Realmente, o colega Zhile era muito sem vergonha; qualquer outro rapaz jamais faria algo tão pouco refinado diante de uma garota.

— Experimenta.

— Eu...

— Experimenta, vai.

Xia Zhanyue também esticou a língua, passando delicadamente pela tampa e pelas bordas do copo, o leite branco ficou grudadinho na ponta rosada da sua língua, era de uma fofura indescritível.

— Por que está me olhando assim?

— E aí?

— Está... está bom.

Finalmente o iogurte estava acabado, agora Xia Zhanyue podia jogar o copo vazio no lixo sem culpa; nas vezes anteriores sempre achava desperdício deixar o iogurte nas paredes e na tampa, ficava com dó.

O motivo pelo qual ela se sentia tão à vontade com Yu Zhile era justamente porque ele cuidava dela de maneiras sutis, sendo realmente, realmente muito gentil.

Depois do iogurte, chegaram à escola.

Hoje começaria o último simulado, havia muitas mesas e cadeiras nos corredores; os alunos que trouxeram as mesas das salas vazias estavam estudando ali.

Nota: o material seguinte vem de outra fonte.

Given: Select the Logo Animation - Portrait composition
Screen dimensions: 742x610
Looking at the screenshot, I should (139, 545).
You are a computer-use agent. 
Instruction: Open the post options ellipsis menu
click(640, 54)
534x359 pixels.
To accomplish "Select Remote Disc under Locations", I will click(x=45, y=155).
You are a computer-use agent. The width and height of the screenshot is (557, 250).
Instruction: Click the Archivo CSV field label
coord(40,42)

Fora da sala, o corredor era bem mais movimentado; muitos andavam livremente, poucos estavam realmente concentrados nos livros.

A vida escolar do ensino médio estava nos últimos dias; muitos casais quase assumidos já eram completamente públicos, sentavam-se juntos nas mesas do corredor, pareciam estudar com seriedade, talvez até estivessem de mãos dadas embaixo da mesa.

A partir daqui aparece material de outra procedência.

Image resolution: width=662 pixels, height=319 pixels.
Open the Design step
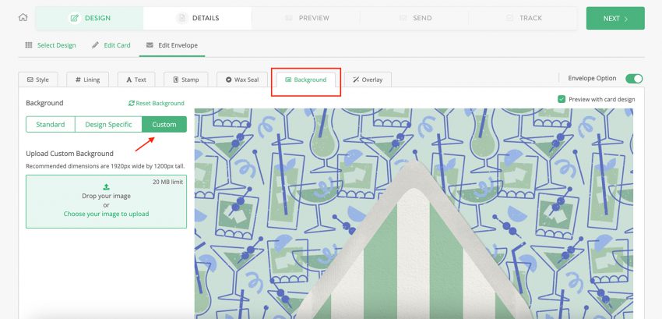(x=90, y=18)
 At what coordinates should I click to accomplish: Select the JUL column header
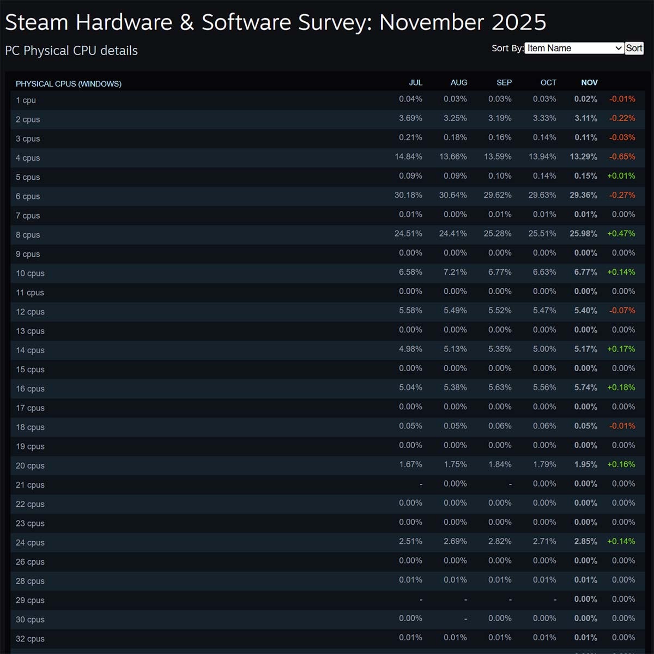(x=416, y=82)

Os professores apenas fingiam não ver.

— Boa sorte.

— Obrigada.

Xia Zhanyue acenou com a cabeça e subiu as escadas primeiro; Yu Zhile ficou um pouco atrás, seguindo-a.

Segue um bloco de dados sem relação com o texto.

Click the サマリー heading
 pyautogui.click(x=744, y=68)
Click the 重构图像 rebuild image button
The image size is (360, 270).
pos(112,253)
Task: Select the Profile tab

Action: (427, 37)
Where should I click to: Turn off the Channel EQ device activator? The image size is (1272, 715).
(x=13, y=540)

A primeira prova era de Língua Portuguesa, como no vestibular, das nove às onze e meia.

Muitos alunos saíam da sala às oito e meia, levando seus materiais para conferir os lugares na sala de exame, ou revisavam mais um pouco ali; o prédio estava cheio de gente, movimentado.

Yu Zhile pegou a mochila e foi para a sala de exames 403 do prédio de laboratório.

Quando chegou, havia muitos colegas na porta conferindo os números das mesas, de várias turmas, tudo sorteado.

Ainda assim, ele encontrou ela imediatamente.

Não era à toa que ontem ela perguntou onde ele faria a prova, mas não respondeu onde seria a dela, era destino.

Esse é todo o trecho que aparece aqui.